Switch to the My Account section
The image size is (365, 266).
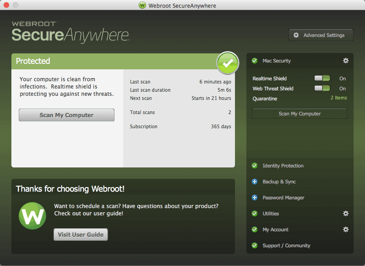[276, 229]
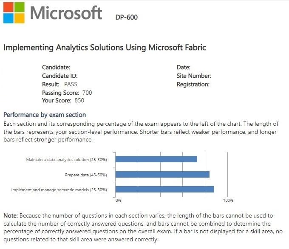
Task: Click the Candidate field label
Action: [x=56, y=67]
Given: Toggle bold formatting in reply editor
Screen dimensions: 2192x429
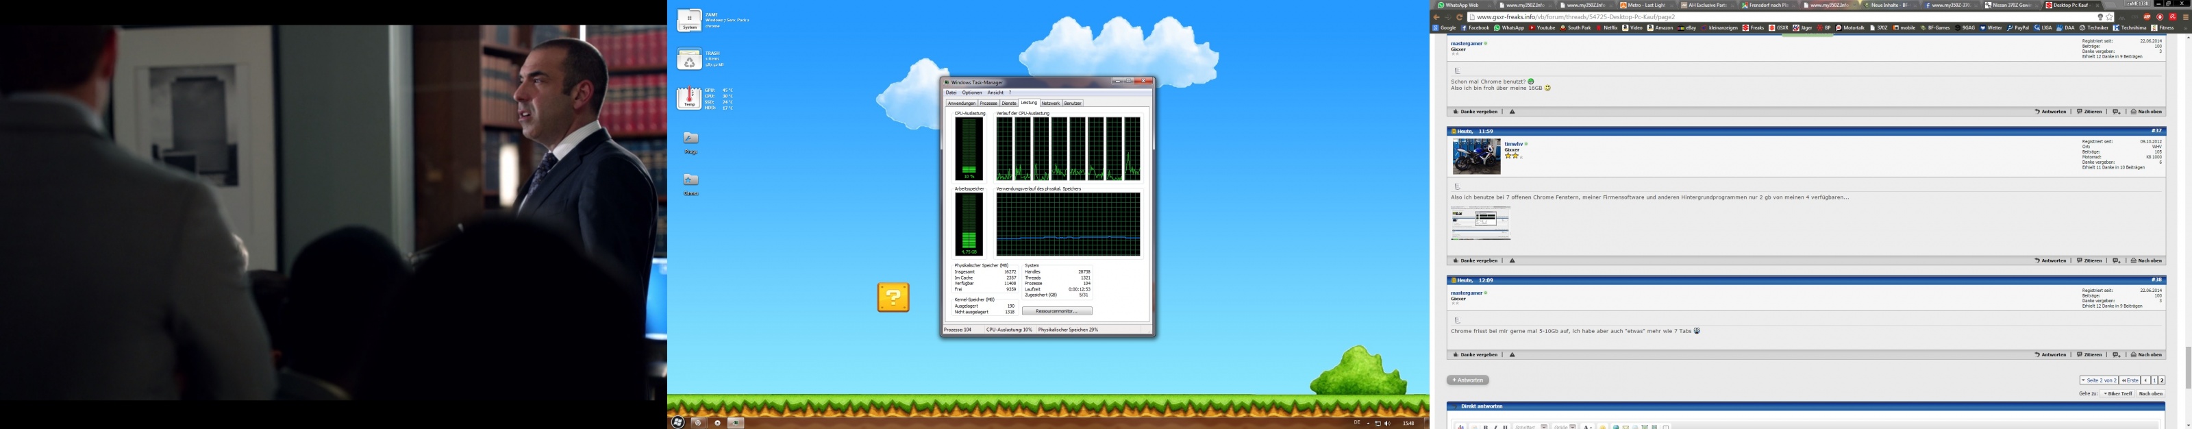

## WORK REQUEST:
For the records above, output each one exactly and skip any image.

## EXPECTED ANSWER:
Switch to the My Account section
The image size is (365, 266).
[276, 229]
Task: Click the Candidate field label
Action: [x=56, y=67]
Given: Toggle bold formatting in reply editor
Screen dimensions: 2192x429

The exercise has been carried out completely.